1. Vin Diesel’s voice and likeness. I’m a bit of a Vin Diesel fan, because I liked his performances in Pitch Black and Knockaround Guys, because he was involved in the creation of the inexplicably great The Chronicles of Riddick: Escape from Butcher Bay video game on the original Xbox, and because, judging from his interviews, he is a complete and total geek for Dungeons & Dragons. Unfortunately, in The Wheelman his performance as Milo Burik is very cardboard, and enjoying Vin Diesel’s quality performances doesn’t enhance my opinion of his mediocre ones.

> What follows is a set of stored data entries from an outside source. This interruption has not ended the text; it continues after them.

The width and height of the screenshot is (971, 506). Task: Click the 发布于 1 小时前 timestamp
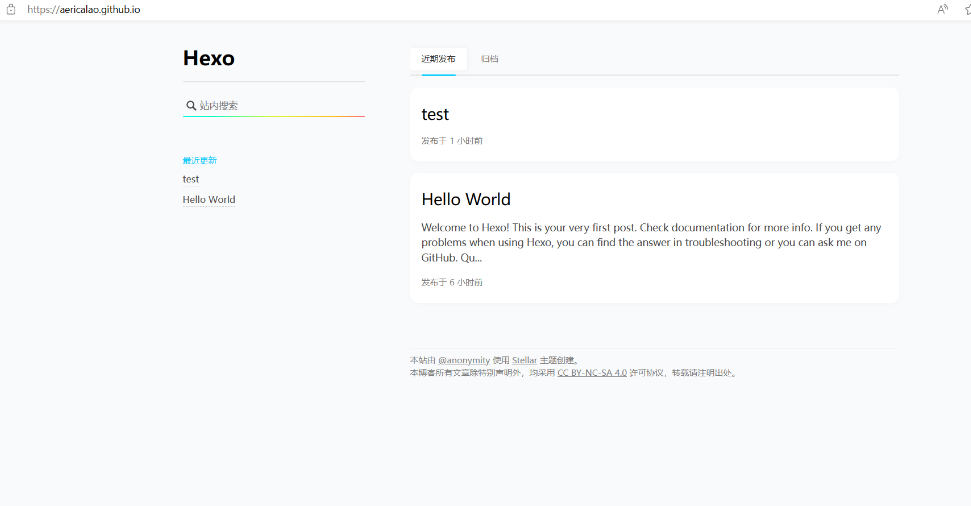452,141
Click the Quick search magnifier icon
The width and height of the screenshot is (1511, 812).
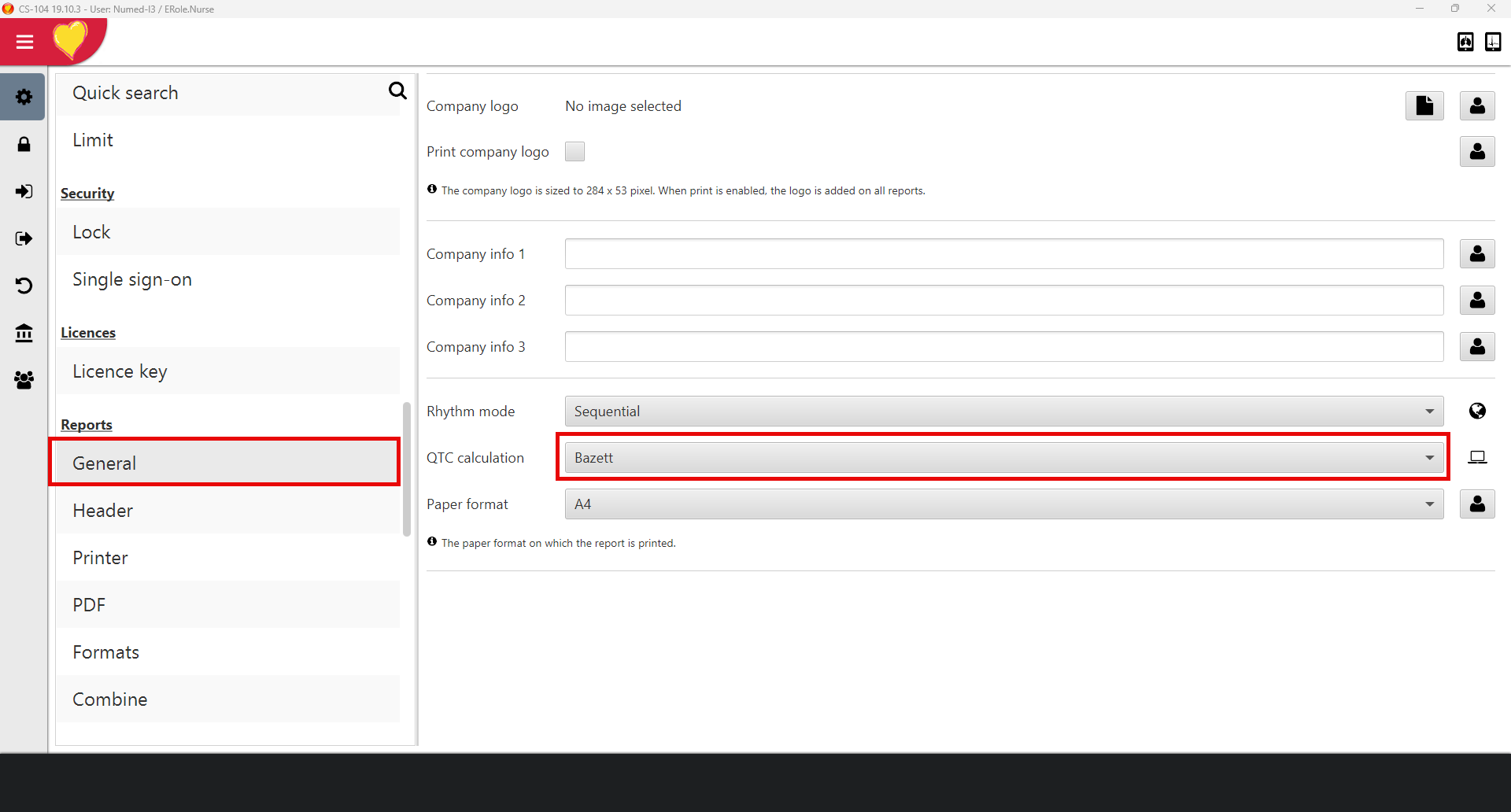pos(397,91)
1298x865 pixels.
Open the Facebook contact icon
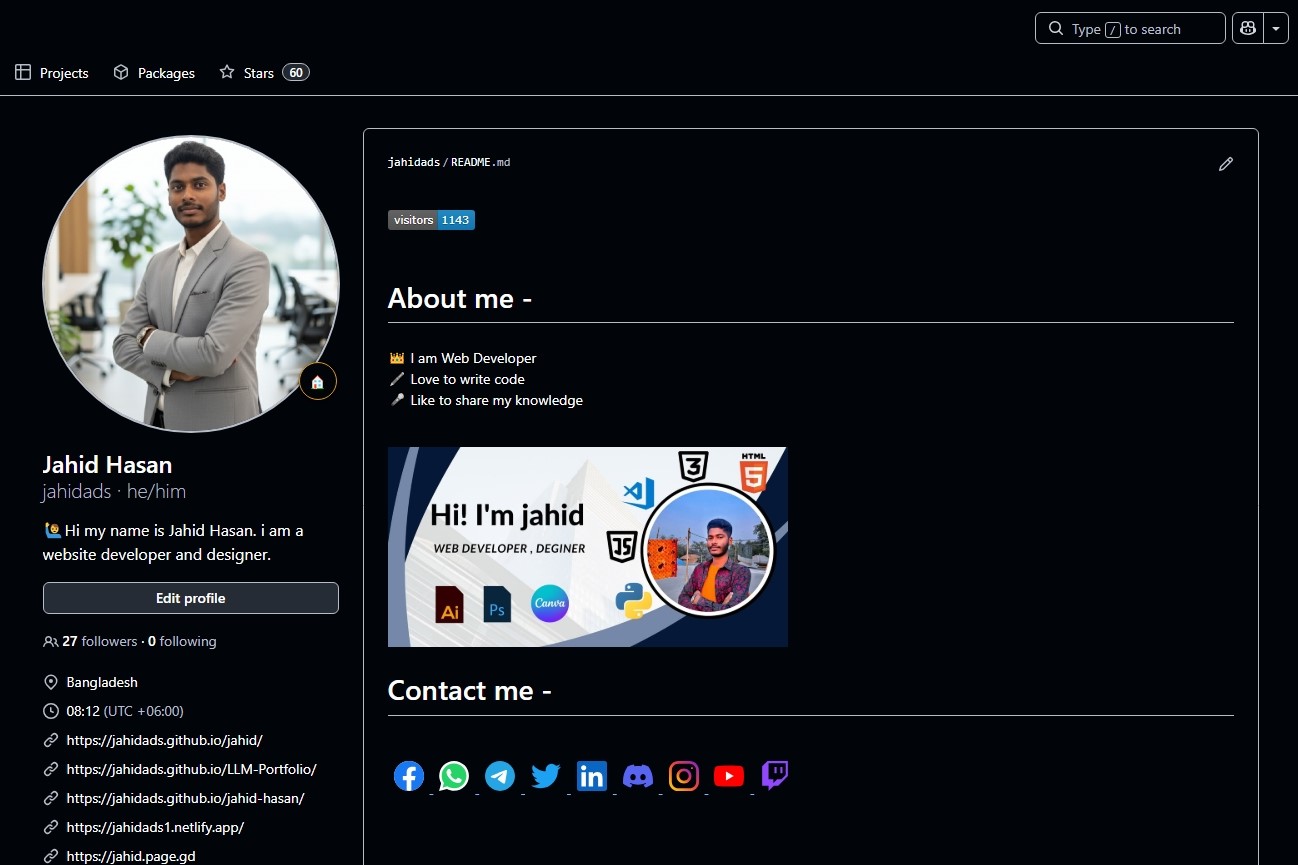click(x=409, y=776)
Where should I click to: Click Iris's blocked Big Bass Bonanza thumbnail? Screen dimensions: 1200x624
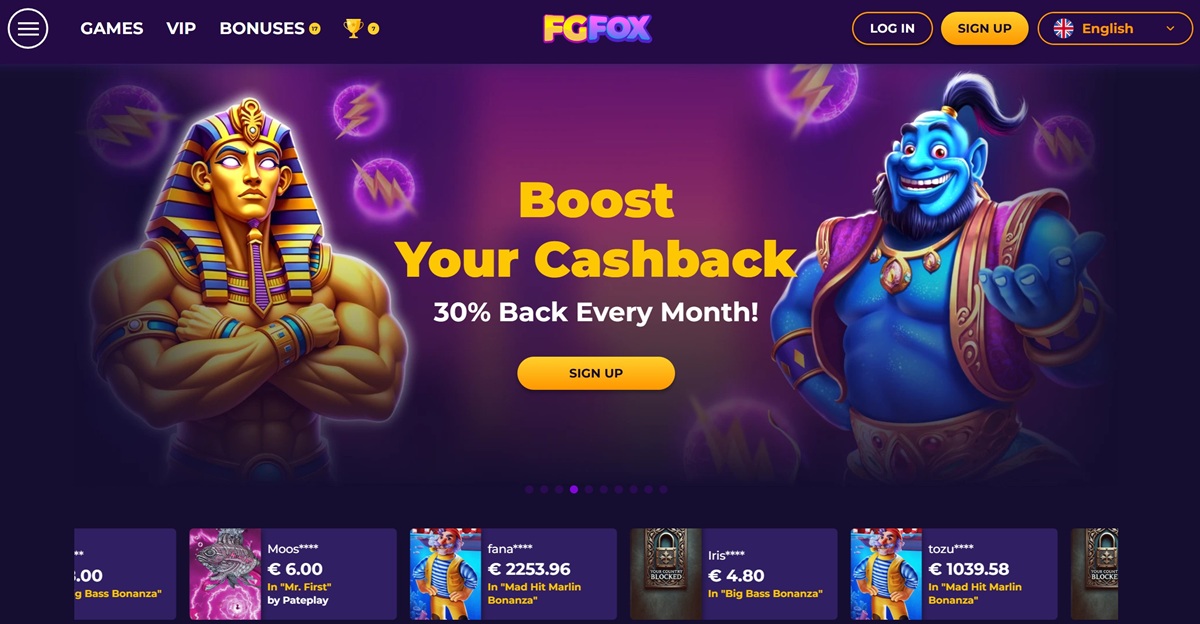pos(665,574)
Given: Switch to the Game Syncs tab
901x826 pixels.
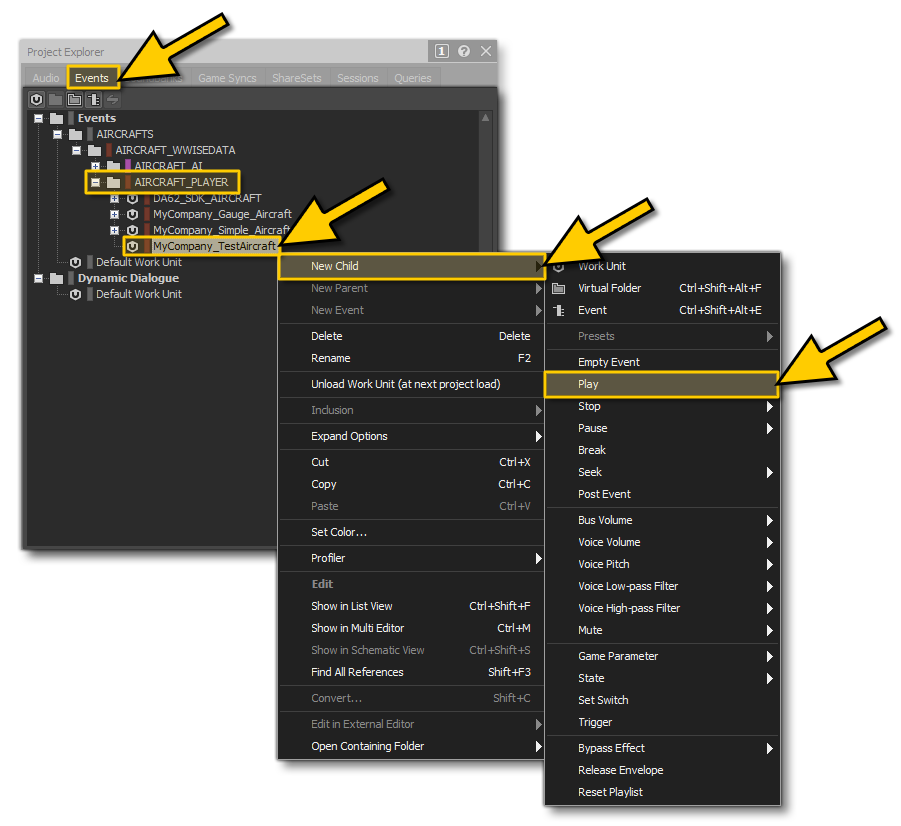Looking at the screenshot, I should pos(227,77).
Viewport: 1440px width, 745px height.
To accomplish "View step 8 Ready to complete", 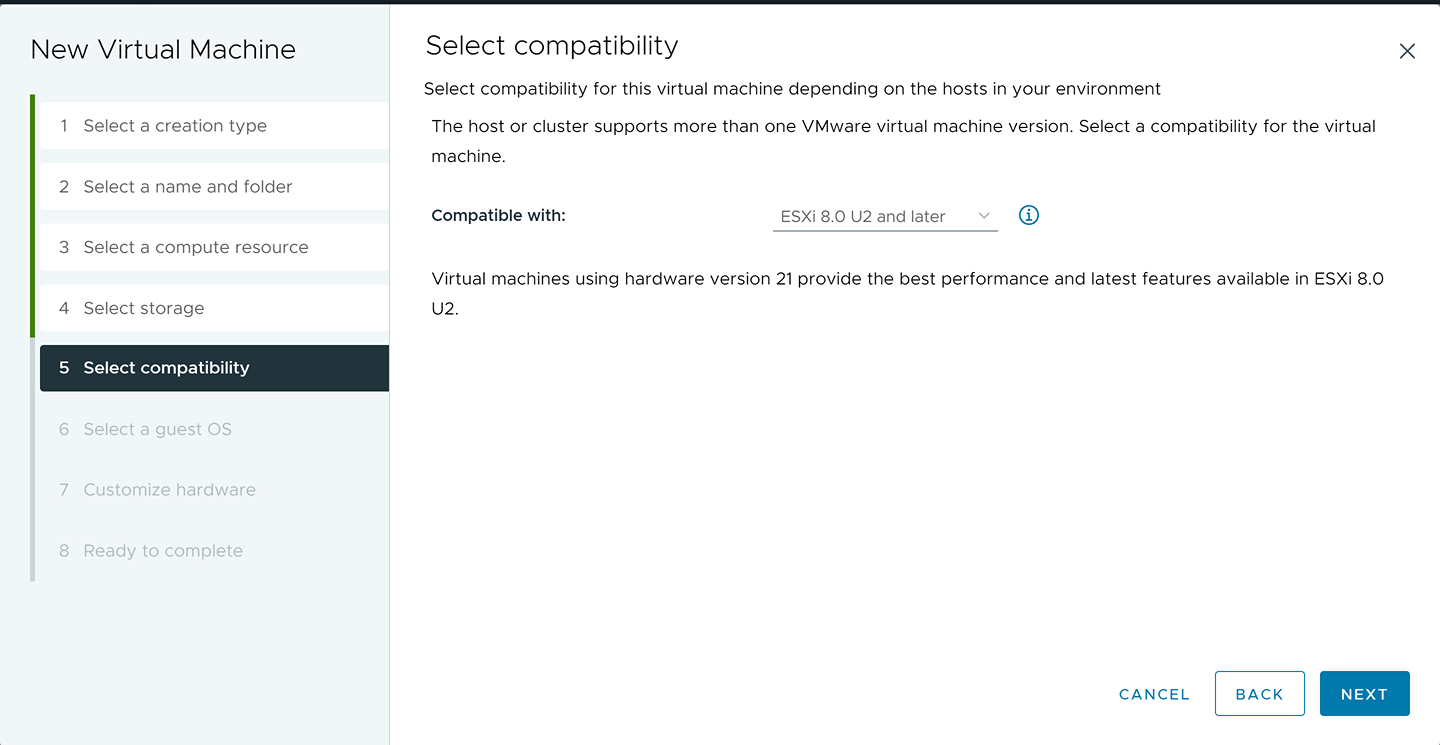I will tap(164, 550).
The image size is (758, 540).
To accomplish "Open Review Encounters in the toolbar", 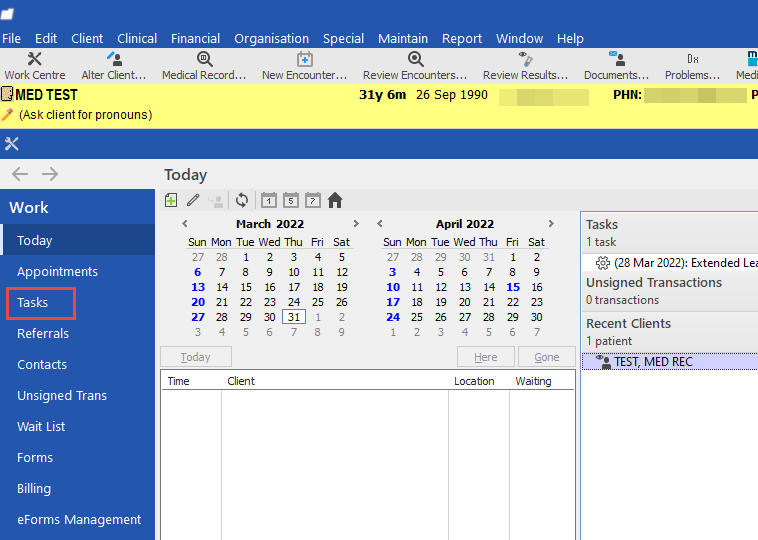I will pos(415,66).
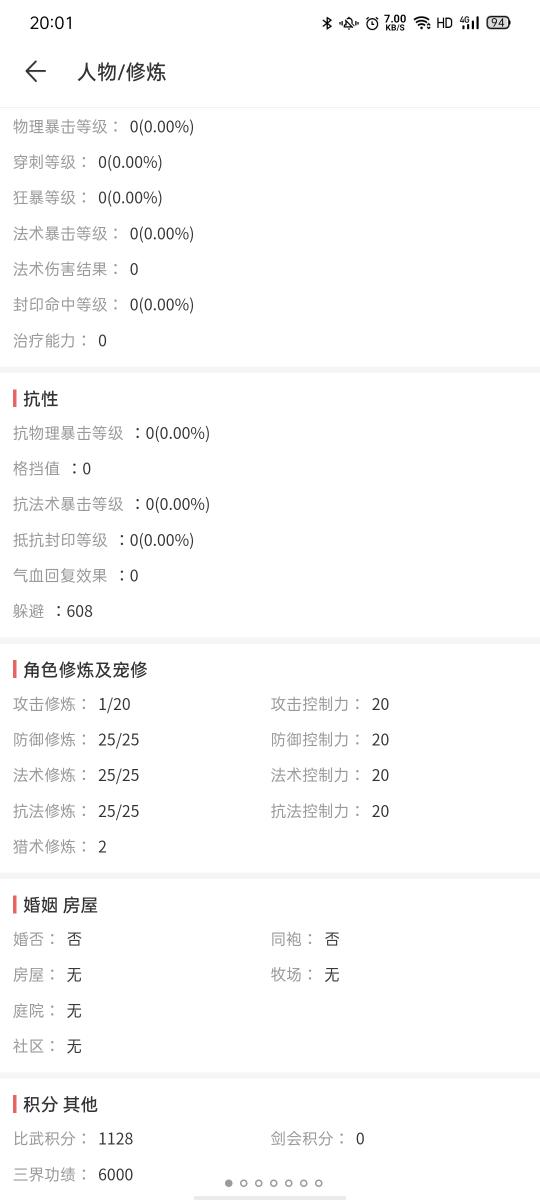Tap the 婚姻 房屋 section header
The height and width of the screenshot is (1200, 540).
click(61, 905)
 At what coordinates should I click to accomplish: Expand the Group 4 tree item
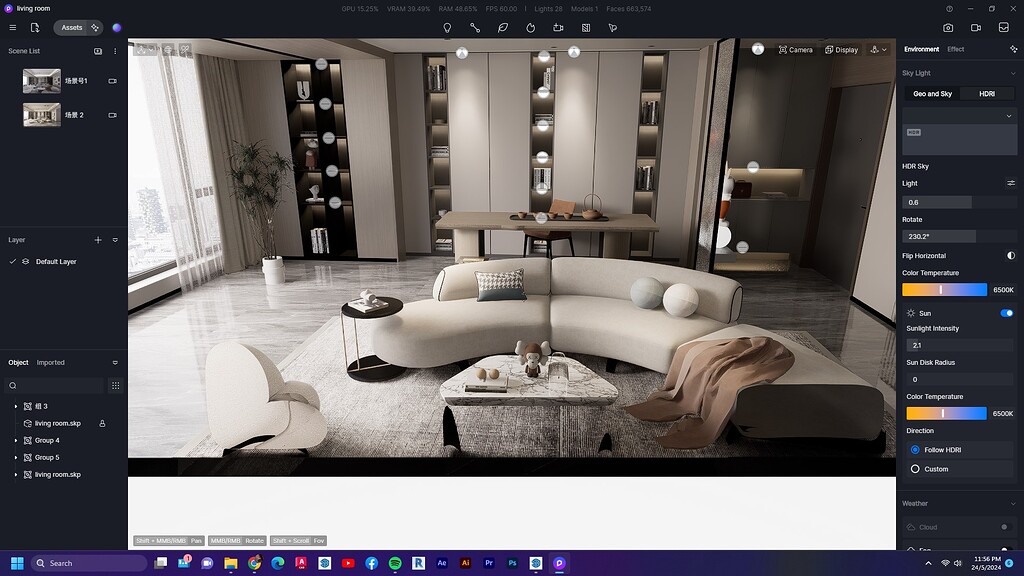[16, 440]
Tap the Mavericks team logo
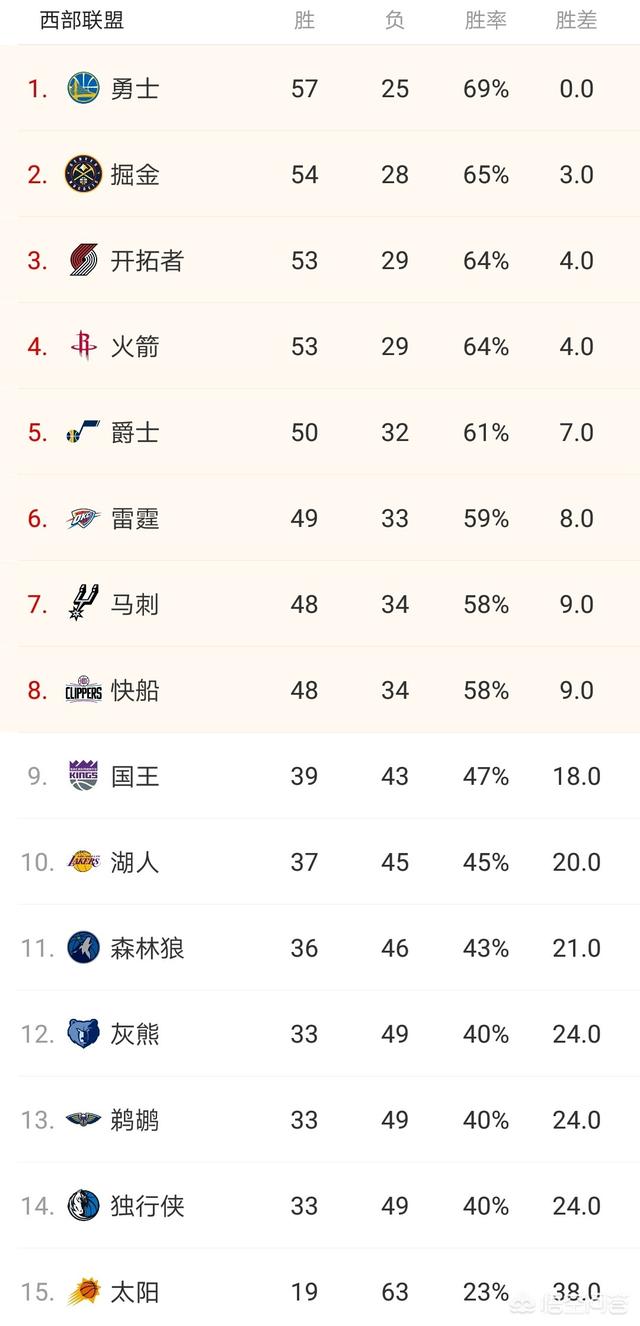The width and height of the screenshot is (640, 1326). 83,1205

2. The game is set in Barcelona. This means European cars, bright sunlight, decent Spanish music (the game doesn’t have many radio stations, but at least the ones it does have tend to play music you won't hear in Grand Theft Auto IV), flamenco dancers, and innocent bystanders who speak a language other than English, which disguises how often the game reuses their audio chatter. (Props to that!) But while it’s nice to see a sandbox driving game set somewhere other than in pastiches of US cities, the Barcelona of The Wheelman isn’t very lively and feels much more like a toy model of a city than the real thing.
3. Absurd action movie stunts—chief amongst them the airjack, the aim shot, and the cyclone shot. To airjack, follow behind a car, hold the B button, then release it when a red indicator turns green, and Vin will jump out of the car he’s driving, into the car he was following, kick the driver out, and take control of the car all in one smooth motion. To aim shot, build up “focus meter” then hit up on the control pad, and the game goes into slow-motion and you can shoot a car ahead of you in the gas tank to make it explode. The cyclone shot is like the aimed shot, except first Vin spins the car around and drives backwards while shooting—handy for taking out pursuers.
Now, the absurd action movie stunts are actually a lot of fun, though I’m a bit tired of chauffeur missions where I can’t airjack easily because I’d be leaving the guy I’m chauffeuring behind and would then have to stop and wait for him to get into my new car.
The Wheelman isn’t really a bad game. I’m sure I’d like it more if I liked GTA-style games more. I don’t, though—I don’t know why, but I got tired of “Tough guy runs driving missions for criminal factions” way faster than I got tired of “Space marine shoots monsters.” The Wheelman is a fairly average example of a genre I have no use for, and a famous actor, an exotic locale, and action movie stunts aren’t enough to push it above its competitors. I don’t think it’s even worth a rental. On the other hand, if you like GTA games, and you like them specifically for the driving and the shooting, and not for the characterization, humor, lively city, or interesting side quests, you may disagree with me.